Decisão de Toffoli na mira da PGR Dodge estuda recorrer da medida do presidente do STF, Dias Toffoli, que ameaça paralisar inquéritos e ações penais que tenham dados relacionados ao Coaf

Publicação: 18/07/2019 03:00

A procuradora-geral da República, Raquel Dodge, avalia recorrer da decisão do presidente do Supremo Tribunal Federal, Dias Toffoli, que paralisa inquéritos e ações penais que tenham usado dados pormenorizados de órgãos de controle - como Coaf, Receita e Banco Central - sem autorização judicial prévia. A PGR (Procuradoria-Geral da República) tem discutido estratégias para o possível recurso em grupos de trabalho de procuradores e pediu aos colegas um levantamento de casos potencialmente afetados. Um dos dados buscados pelo órgão é quantos processos com réus presos poderão ser suspensos.

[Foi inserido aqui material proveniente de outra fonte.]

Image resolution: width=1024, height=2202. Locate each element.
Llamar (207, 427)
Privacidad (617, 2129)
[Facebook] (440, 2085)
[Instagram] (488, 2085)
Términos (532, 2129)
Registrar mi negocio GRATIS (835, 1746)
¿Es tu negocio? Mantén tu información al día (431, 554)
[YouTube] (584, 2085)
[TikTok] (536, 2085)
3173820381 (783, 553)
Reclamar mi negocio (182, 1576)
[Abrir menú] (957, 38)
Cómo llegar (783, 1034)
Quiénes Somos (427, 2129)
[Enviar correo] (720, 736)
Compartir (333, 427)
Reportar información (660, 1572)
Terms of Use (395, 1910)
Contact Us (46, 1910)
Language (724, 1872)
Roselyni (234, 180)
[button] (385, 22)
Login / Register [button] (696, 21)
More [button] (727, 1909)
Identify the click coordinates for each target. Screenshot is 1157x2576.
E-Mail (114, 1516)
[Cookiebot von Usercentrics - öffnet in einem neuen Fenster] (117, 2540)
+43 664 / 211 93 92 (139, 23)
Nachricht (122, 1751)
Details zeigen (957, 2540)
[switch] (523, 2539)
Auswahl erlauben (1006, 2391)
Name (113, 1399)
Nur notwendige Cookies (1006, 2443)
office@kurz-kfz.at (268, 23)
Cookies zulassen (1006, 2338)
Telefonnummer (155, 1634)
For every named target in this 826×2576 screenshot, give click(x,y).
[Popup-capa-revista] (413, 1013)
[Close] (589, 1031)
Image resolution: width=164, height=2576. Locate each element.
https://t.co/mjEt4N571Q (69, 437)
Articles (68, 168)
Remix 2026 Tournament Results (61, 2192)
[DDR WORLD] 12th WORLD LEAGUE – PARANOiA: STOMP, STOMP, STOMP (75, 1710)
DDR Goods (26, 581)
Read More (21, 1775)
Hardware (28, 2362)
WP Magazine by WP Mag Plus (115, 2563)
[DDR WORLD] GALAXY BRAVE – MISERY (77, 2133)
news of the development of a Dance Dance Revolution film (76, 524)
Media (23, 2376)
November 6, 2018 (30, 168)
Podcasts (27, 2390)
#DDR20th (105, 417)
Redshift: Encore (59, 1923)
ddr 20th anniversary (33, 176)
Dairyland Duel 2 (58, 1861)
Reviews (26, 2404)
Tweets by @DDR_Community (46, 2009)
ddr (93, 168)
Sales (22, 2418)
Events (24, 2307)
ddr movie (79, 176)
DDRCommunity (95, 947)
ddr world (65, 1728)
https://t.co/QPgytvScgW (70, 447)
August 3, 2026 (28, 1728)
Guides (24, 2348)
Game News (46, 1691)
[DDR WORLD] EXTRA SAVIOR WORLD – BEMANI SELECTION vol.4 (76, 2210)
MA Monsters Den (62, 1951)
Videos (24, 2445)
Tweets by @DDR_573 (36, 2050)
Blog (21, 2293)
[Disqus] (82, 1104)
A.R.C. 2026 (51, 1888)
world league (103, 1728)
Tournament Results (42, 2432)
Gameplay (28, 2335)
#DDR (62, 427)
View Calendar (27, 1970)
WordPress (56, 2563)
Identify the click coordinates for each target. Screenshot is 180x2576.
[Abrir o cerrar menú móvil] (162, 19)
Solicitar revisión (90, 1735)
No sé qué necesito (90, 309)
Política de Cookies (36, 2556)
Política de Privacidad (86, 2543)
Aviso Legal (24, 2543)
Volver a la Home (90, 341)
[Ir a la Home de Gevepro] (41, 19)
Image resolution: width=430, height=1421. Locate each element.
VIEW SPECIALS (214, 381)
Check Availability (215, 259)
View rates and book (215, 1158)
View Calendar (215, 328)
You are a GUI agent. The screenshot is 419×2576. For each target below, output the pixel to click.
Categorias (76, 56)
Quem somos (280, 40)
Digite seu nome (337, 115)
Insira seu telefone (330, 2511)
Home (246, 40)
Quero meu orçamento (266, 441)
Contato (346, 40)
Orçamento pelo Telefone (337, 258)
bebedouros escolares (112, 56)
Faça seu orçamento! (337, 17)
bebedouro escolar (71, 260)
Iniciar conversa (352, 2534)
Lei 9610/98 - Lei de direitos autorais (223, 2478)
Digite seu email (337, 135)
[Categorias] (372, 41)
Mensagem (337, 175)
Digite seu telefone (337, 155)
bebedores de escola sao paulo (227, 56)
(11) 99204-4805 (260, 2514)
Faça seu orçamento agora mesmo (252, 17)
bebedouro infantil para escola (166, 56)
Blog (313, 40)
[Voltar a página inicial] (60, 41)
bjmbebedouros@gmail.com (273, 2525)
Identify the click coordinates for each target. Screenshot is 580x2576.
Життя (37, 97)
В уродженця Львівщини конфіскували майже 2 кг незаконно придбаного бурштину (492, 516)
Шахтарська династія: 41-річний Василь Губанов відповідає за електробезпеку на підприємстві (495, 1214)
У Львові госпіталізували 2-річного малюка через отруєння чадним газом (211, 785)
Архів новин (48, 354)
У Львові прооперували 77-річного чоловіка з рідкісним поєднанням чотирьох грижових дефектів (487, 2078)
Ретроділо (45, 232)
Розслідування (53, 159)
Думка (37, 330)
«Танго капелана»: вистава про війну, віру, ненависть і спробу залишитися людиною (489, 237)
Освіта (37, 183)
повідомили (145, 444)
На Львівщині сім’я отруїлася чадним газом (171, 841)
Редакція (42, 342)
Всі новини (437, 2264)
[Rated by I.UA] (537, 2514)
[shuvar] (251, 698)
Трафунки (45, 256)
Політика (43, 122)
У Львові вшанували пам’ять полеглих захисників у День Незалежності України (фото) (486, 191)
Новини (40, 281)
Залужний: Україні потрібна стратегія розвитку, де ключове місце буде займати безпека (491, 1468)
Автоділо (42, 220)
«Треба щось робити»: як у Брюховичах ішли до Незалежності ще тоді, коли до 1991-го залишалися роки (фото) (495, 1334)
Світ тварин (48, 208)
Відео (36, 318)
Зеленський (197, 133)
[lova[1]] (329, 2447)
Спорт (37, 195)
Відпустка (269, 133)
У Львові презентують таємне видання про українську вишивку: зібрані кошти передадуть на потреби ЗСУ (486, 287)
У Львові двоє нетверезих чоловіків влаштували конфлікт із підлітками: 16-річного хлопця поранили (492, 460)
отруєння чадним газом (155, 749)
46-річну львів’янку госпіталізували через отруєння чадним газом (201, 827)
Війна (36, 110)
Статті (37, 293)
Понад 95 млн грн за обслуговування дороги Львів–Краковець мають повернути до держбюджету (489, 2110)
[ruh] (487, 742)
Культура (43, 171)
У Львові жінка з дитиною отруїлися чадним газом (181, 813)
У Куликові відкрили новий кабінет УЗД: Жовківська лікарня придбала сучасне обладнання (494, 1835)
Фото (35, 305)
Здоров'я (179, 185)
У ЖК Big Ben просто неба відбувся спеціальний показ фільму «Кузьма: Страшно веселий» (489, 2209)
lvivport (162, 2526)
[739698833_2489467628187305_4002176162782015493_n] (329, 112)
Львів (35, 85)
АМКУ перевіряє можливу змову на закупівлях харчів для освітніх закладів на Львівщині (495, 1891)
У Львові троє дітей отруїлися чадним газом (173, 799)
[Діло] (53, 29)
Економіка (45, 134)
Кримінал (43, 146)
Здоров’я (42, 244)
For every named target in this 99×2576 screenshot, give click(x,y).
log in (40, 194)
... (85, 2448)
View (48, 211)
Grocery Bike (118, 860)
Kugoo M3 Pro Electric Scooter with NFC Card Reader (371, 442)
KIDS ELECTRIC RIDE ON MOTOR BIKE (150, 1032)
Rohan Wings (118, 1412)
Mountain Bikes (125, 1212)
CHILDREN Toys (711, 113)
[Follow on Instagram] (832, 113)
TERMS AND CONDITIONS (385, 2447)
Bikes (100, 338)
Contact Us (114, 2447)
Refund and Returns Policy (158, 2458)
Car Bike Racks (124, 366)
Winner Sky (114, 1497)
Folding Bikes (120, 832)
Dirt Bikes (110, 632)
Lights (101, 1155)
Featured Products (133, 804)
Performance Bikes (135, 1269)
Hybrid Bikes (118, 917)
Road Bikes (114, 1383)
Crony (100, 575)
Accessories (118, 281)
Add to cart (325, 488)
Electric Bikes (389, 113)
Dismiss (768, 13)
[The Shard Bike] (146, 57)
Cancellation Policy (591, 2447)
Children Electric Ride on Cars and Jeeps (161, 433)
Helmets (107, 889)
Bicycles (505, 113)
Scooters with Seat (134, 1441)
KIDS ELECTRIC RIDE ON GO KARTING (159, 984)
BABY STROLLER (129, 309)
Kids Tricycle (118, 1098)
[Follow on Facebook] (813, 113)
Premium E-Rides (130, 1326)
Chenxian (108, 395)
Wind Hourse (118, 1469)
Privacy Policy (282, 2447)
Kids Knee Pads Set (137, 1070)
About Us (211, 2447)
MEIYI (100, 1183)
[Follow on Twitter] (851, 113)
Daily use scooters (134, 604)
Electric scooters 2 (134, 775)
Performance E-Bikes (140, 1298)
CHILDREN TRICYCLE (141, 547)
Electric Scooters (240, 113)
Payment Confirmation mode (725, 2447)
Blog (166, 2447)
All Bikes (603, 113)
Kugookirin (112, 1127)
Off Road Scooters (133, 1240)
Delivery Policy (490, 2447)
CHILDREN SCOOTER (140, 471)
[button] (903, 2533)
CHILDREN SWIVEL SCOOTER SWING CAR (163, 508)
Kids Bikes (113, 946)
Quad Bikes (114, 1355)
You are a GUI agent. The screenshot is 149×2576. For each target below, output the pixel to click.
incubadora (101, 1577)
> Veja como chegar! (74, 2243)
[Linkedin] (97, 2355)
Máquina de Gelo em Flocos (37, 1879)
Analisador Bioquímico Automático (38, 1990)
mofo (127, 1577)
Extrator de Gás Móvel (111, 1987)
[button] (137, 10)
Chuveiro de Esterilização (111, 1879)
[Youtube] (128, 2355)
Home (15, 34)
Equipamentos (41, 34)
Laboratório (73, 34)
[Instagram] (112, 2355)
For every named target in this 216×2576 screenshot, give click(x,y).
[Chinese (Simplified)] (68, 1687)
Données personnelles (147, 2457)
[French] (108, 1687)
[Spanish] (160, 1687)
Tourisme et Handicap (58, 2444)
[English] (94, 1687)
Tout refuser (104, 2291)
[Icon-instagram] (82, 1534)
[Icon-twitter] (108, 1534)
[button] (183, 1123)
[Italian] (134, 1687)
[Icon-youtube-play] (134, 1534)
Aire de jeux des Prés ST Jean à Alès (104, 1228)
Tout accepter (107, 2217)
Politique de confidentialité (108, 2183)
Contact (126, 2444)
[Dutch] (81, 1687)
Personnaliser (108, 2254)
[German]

A decisão de Toffoli, assinada na segunda-feira e divulgada na terça-feira, atendeu a um pedido da defesa do senador Flávio Bolsonaro (PSL-RJ). Embora a determinação do presidente do STF seja geral, para suspender casos em todas as instâncias da Justiça pelo país, ela também beneficia Flávio.

O senador, filho do presidente Jair Bolsonaro (PSL), é investigado pelo Ministério Público do Rio de Janeiro sob suspeita de desviar parte dos salários de funcionários de seu antigo gabinete na Assembleia Legislativa fluminense, no caso que envolve o ex-assessor Fabrício Queiroz.

A apuração partiu de um relatório do Coaf (Conselho de Controle de Atividades Financeiras) e, posteriormente, obteve quebra de sigilo por ordem judicial. Para a defesa, o Ministério Público usou o Coaf como “atalho” para burlar o controle judicial no início da investigação.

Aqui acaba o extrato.